• **Exercise details**: Repeat each line, word for word, from the one containing "Task: Click the key" through the last line of the entries, and include no other output.

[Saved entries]
• • • • •

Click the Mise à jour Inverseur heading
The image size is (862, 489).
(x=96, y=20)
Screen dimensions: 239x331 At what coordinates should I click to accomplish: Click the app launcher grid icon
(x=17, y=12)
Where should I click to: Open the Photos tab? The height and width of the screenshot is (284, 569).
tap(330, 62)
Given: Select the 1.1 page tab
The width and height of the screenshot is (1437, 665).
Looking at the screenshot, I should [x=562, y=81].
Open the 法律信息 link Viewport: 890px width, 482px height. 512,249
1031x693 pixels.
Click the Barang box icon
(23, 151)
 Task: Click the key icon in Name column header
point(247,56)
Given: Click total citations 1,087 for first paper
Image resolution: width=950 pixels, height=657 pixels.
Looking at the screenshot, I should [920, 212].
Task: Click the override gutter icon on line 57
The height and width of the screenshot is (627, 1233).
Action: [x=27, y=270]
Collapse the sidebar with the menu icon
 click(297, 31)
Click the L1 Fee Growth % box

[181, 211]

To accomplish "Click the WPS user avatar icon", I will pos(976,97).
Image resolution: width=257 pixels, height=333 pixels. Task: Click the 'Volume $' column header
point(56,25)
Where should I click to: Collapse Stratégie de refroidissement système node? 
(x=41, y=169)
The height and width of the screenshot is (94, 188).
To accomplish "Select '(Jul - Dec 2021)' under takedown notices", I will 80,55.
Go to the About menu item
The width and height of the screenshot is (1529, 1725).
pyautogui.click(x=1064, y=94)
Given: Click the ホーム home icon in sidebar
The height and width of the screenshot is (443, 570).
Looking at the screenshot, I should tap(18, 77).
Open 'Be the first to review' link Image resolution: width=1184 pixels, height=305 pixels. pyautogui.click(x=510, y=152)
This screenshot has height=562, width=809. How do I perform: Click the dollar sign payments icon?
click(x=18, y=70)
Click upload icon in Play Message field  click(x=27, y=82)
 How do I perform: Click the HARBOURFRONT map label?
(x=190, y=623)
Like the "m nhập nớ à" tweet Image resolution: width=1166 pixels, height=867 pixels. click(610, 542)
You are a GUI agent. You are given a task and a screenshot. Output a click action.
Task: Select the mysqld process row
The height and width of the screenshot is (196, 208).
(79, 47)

• • • • •

• **Written solution**:
 Task: Click the key icon in Name column header
point(247,56)
Given: Click total citations 1,087 for first paper
Image resolution: width=950 pixels, height=657 pixels.
Looking at the screenshot, I should [920, 212].
Task: Click the override gutter icon on line 57
The height and width of the screenshot is (627, 1233).
Action: [x=27, y=270]
Collapse the sidebar with the menu icon
 click(297, 31)
Click the L1 Fee Growth % box

[181, 211]

To accomplish "Click the WPS user avatar icon", I will pos(976,97).
Image resolution: width=257 pixels, height=333 pixels. Task: Click the 'Volume $' column header
point(56,25)
Where should I click to: Collapse Stratégie de refroidissement système node? 
(x=41, y=169)
The height and width of the screenshot is (94, 188).
To accomplish "Select '(Jul - Dec 2021)' under takedown notices", I will 80,55.
Go to the About menu item
The width and height of the screenshot is (1529, 1725).
pyautogui.click(x=1064, y=94)
Given: Click the ホーム home icon in sidebar
The height and width of the screenshot is (443, 570).
Looking at the screenshot, I should tap(18, 77).
Open 'Be the first to review' link Image resolution: width=1184 pixels, height=305 pixels. pyautogui.click(x=510, y=152)
This screenshot has height=562, width=809. How do I perform: Click the dollar sign payments icon?
click(x=18, y=70)
Click upload icon in Play Message field  click(x=27, y=82)
 How do I perform: Click the HARBOURFRONT map label?
(x=190, y=623)
Like the "m nhập nớ à" tweet Image resolution: width=1166 pixels, height=867 pixels. click(610, 542)
You are a GUI agent. You are given a task and a screenshot. Output a click action.
Task: Select the mysqld process row
The height and width of the screenshot is (196, 208).
(79, 47)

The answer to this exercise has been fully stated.